> [What this task involves]:
Write out, as an exact transcription, the line that has "Where should I click to: Click the View" and each line after it through the end of the data below.

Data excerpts

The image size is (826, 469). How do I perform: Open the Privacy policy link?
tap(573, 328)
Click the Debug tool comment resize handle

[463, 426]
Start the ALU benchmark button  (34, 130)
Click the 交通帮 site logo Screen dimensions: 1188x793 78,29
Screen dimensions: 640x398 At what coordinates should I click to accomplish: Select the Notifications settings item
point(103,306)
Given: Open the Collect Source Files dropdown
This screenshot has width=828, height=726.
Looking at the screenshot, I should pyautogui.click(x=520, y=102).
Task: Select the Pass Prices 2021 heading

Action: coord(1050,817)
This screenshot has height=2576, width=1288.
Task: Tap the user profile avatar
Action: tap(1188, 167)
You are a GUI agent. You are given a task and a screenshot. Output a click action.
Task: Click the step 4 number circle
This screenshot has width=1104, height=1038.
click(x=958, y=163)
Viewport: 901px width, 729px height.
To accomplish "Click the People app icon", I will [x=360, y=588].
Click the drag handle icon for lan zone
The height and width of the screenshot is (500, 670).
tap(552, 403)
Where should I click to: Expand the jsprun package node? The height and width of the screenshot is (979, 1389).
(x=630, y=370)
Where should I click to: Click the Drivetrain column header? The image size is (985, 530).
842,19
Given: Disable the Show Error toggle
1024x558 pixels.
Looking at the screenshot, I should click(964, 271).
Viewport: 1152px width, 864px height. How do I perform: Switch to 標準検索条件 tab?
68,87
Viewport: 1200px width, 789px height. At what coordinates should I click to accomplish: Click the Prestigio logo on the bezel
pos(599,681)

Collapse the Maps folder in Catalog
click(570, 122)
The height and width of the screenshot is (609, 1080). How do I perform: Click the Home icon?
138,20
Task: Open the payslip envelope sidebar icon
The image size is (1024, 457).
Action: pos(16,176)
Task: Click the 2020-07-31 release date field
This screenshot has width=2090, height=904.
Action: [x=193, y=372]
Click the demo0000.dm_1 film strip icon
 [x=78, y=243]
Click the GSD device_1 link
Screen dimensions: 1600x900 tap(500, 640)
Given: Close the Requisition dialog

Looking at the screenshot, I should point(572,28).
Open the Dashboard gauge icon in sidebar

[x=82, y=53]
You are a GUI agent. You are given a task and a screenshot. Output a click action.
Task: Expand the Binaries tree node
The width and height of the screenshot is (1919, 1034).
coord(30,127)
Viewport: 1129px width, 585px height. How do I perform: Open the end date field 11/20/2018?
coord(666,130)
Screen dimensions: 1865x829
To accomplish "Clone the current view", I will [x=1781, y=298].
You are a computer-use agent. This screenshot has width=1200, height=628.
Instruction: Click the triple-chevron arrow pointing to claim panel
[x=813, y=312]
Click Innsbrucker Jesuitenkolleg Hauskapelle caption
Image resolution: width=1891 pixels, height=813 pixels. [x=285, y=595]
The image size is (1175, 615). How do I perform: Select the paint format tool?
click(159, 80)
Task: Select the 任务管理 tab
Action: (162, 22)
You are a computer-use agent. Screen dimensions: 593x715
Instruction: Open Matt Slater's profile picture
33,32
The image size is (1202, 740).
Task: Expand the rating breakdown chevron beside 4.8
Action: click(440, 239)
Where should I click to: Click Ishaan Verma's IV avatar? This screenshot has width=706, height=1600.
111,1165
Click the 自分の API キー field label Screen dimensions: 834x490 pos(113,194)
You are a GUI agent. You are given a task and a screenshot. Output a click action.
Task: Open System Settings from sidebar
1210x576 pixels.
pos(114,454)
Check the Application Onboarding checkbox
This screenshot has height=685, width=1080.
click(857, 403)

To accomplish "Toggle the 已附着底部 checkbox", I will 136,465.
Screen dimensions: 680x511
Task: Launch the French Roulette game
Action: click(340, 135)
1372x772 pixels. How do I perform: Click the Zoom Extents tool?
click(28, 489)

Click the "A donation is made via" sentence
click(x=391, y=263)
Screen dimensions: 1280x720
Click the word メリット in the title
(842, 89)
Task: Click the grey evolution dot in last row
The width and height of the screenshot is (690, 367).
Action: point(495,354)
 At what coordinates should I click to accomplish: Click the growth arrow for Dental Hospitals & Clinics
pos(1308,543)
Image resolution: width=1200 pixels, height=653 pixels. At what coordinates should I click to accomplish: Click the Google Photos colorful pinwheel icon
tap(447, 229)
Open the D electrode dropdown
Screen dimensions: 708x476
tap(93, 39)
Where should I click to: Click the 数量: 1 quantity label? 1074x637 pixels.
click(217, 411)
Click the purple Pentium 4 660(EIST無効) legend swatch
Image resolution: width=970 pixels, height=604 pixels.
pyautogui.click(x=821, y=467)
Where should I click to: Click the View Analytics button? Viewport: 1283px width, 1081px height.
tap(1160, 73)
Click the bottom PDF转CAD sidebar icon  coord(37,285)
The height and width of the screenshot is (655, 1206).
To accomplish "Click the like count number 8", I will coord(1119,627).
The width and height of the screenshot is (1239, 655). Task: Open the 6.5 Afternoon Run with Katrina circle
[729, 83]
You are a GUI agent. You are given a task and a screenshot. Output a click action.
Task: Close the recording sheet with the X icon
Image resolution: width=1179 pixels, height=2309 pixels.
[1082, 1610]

> [Solution to this exercise]:
Where should I click to: Click the View Analytics button? Viewport: 1283px width, 1081px height.
tap(1160, 73)
Click the bottom PDF转CAD sidebar icon  coord(37,285)
The height and width of the screenshot is (655, 1206).
To accomplish "Click the like count number 8", I will coord(1119,627).
The width and height of the screenshot is (1239, 655). Task: Open the 6.5 Afternoon Run with Katrina circle
[729, 83]
You are a GUI agent. You are given a task and a screenshot. Output a click action.
Task: Close the recording sheet with the X icon
Image resolution: width=1179 pixels, height=2309 pixels.
[1082, 1610]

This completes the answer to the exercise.